Let $X_{1},X_{2},\ldots$ be i.i.d. random variables with $ E\left[X_{1}\right]=0$ and $0<Var\left(X_{1}\right)=\sigma^{2}<\infty.$.
Let $ S_{n}=\sum_{j=1}^{n}X_{n}$. Consider now $\lim_{n\to\infty}E\Big[ \frac{|{S_{n}}|}{\sigma\sqrt{n}}\Big]$
To which theorem I have to appeal in order to bring the limit inside?
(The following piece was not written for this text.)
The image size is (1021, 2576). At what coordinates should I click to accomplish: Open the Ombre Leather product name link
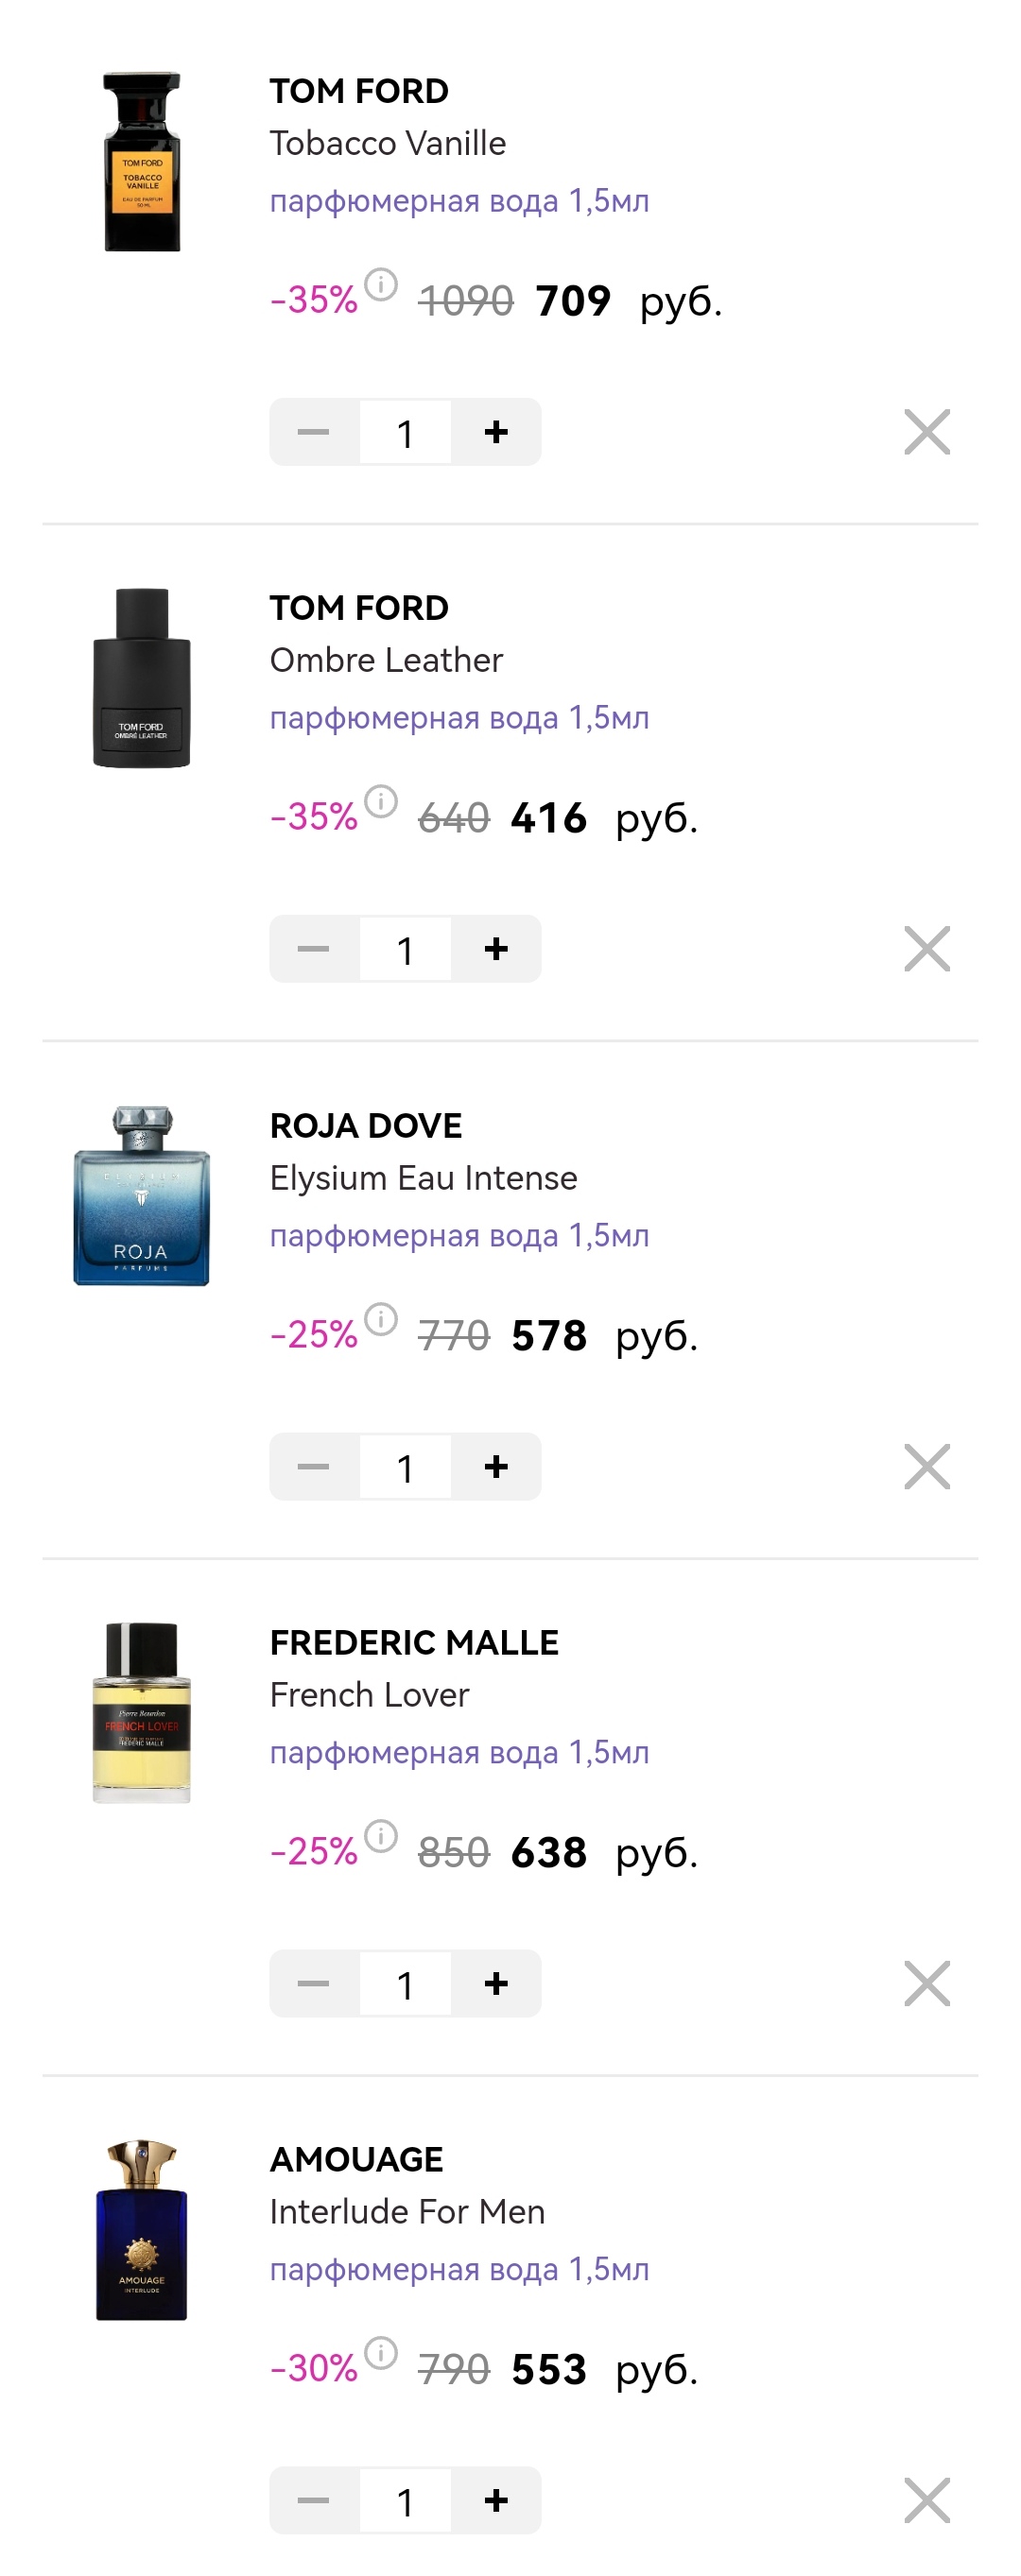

Let $T_n=|S_n|/(\sigma\sqrt{n})$, one knows that $T_n$ converges in distribution to the absolute value of a standard normal random variable hence, by Skorokhod's representation theorem, there exists some random variables $Z_n$ and $Z$ defined on a common probability space such that $Z$ is the absolute value of a standard normal, each $Z_n$ is distributed as $T_n$, and $Z_n\to Z$ almost surely.
Now, $(T_n)$ is bounded in $L^2$ hence $(Z_n)$ is bounded in $L^2$ hence $(Z_n)$ is uniformly integrable hence $Z_n\to Z$ in $L^1$, in particular $\mathbb E(T_n)=\mathbb E(Z_n)\to\mathbb E(Z)$.